# WHAT TO DO
In the entries that follow, repeat exactly the lines from the one that has "The height and width of the screenshot is (640, 360)." through the one that has "This screenshot has width=907, height=682.", but omit pictures.

_ _ _ _

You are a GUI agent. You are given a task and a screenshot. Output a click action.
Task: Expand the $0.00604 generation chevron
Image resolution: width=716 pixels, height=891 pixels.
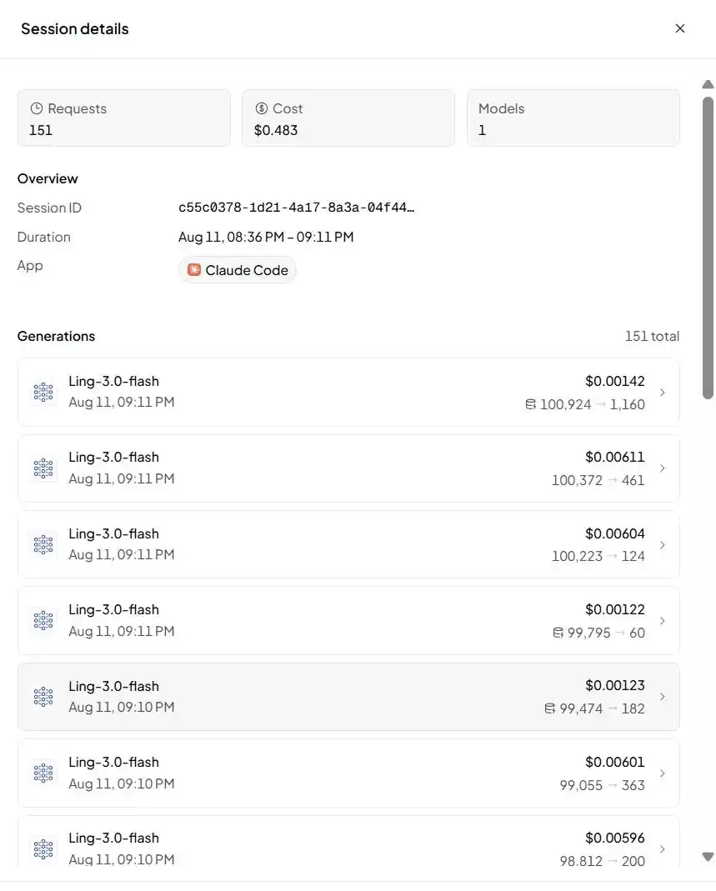pyautogui.click(x=662, y=544)
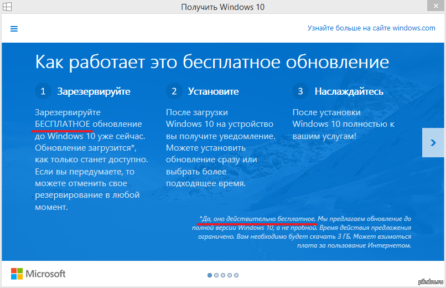Click the step 2 number circle
Viewport: 446px width, 288px height.
(174, 91)
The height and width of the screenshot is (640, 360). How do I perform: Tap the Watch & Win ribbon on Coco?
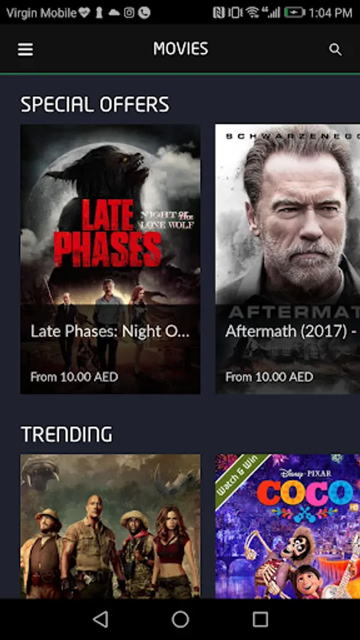[x=240, y=479]
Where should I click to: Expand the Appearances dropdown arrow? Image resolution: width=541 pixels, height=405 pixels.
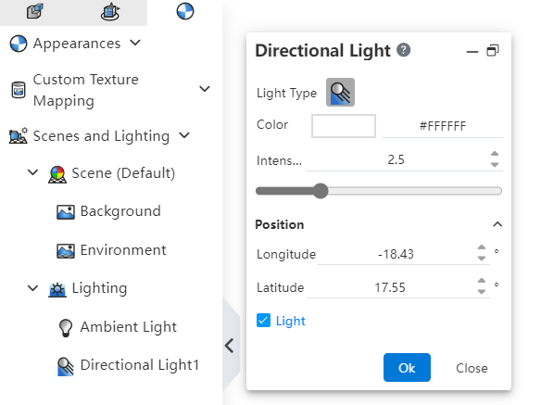[135, 43]
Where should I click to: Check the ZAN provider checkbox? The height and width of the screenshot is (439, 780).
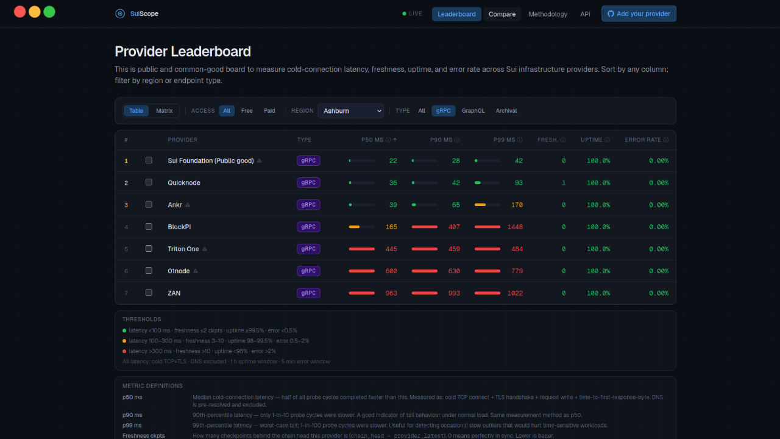[x=149, y=293]
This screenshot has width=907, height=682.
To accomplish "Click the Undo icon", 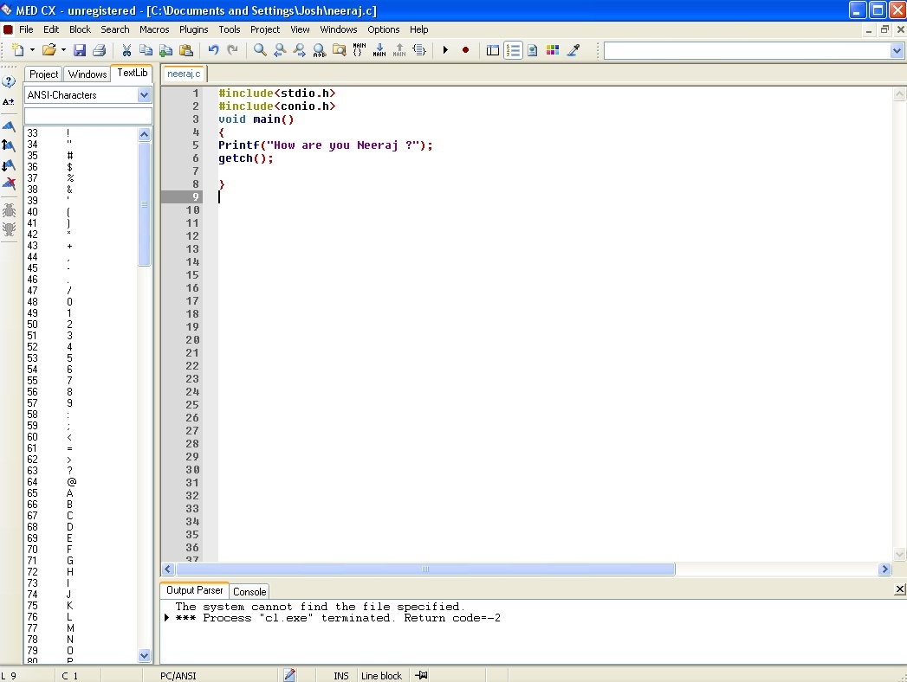I will pos(213,49).
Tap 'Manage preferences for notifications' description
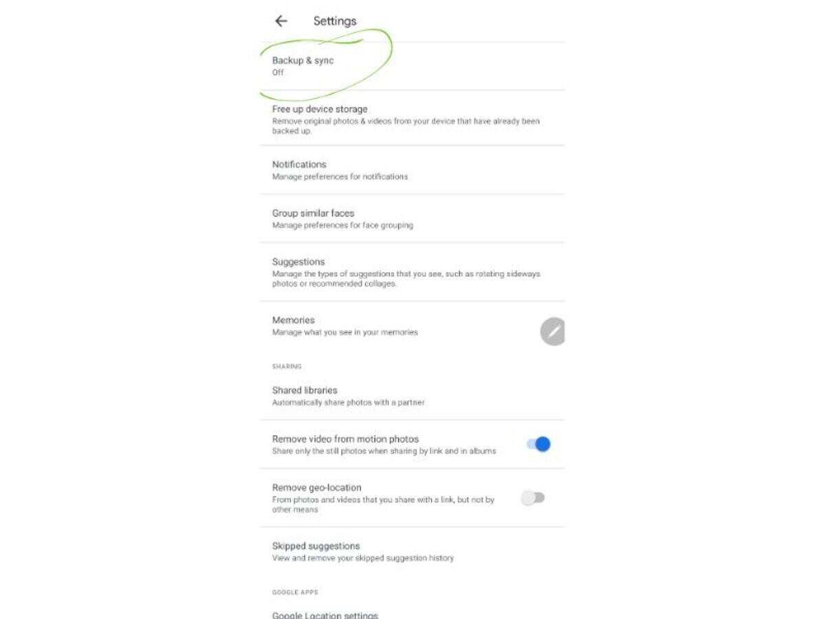 (340, 177)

_ _ _ _

# RESULT FOR THIS EXERCISE
The height and width of the screenshot is (640, 360). How do I perform: Tap the Watch & Win ribbon on Coco?
[x=240, y=479]
Where should I click to: Expand the Appearances dropdown arrow? Image resolution: width=541 pixels, height=405 pixels.
[135, 43]
Where should I click to: Check the ZAN provider checkbox? The height and width of the screenshot is (439, 780).
[x=149, y=293]
This screenshot has width=907, height=682.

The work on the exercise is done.